BANDA ACEH — Kampanye "Ayah Wajib Hadir" yang digaungkan dalam peringatan Harganas XXXIII di Banda Aceh menempatkan peran ayah sebagai elemen kunci dalam mencegah fenomena fatherless yang dinilai mengancam perkembangan mental dan sosial anak. Kepala Dinas Pemberdayaan Perempuan, Perlindungan Anak, Pengendalian Penduduk, dan Keluarga Berencana (DP3AP2KB) Kota Banda Aceh, Tiara Sutari, menyebutkan bahwa penguatan keluarga juga dilakukan melalui revitalisasi Posyandu dengan mengoptimalkan Posyandu Integrasi Layanan Primer (ILP).
Kehadiran Ayah Lebih dari Sekadar Nafkah
Desy Maulidha Azwar dalam sambutannya menekankan bahwa ayah wajib meluangkan waktu untuk anak, bukan hanya mencari nafkah. "Istri perlu mengajak ayah menjadi pendamping," ujarnya. Menurutnya, keterlibatan ayah dalam pengasuhan berdampak langsung pada pembentukan nilai-nilai sosial dan sopan santun anak sejak dini.
Pemerintah setempat mengintensifkan sosialisasi berbagai kebijakan yang mendukung ketahanan keluarga. Program ini menyasar peningkatan kualitas pengasuhan anak sekaligus penguatan layanan keluarga sebagai bagian dari pembangunan sumber daya manusia di Aceh.
Edukasi Kesehatan Reproduksi dan Ancaman Gangguan Serviks
Selain seremoni, peringatan Harganas diisi dengan edukasi kesehatan reproduksi. Dokter spesialis obstetri dan ginekologi, Cut Sheira Elnita, memaparkan materi mengenai gangguan serviks yang dilanjutkan sesi diskusi dan tanya jawab. Hal ini menjadi pengingat bahwa kesehatan ibu dan anak tetap menjadi prioritas di tengah kampanye pengasuhan.
Kepala Perwakilan BKKBN Aceh, Safrina Salim, dan Kepala Dinas Kesehatan Kota Banda Aceh, Wahyudi, turut hadir dalam kegiatan tersebut. Mereka mendorong agar momentum Harganas dimanfaatkan untuk memperkuat fondasi keluarga dalam menghadapi perkembangan teknologi dan kecerdasan buatan (artificial intelligence).

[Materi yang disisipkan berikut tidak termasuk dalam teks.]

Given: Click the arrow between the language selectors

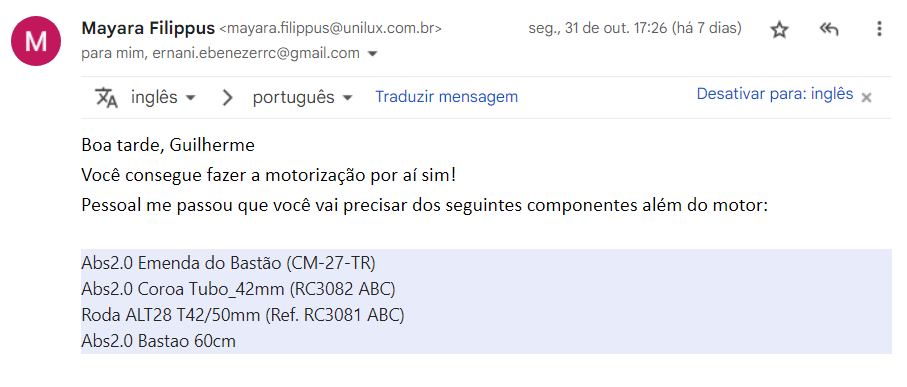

Mencegah Stunting Lewat Pendampingan Orang Tua
Peringatan Harganas XXXIII yang jatuh setiap 29 Juni ini juga menjadi ajang edukasi pencegahan stunting. Pemerintah optimistis kampanye "Ayah Wajib Hadir" mampu mendorong terwujudnya generasi yang sehat, berkarakter, dan bebas stunting. Pemenuhan enam Standar Pelayanan Minimal (SPM) di bidang kesehatan terus dioptimalkan di seluruh puskesmas di Banda Aceh.
Masyarakat yang hadir mendapatkan pemahaman bahwa pendampingan orang tua terhadap anak di era digital harus diperkuat. Tanpa keterlibatan ayah, upaya membangun ketahanan keluarga dinilai tidak akan berjalan maksimal.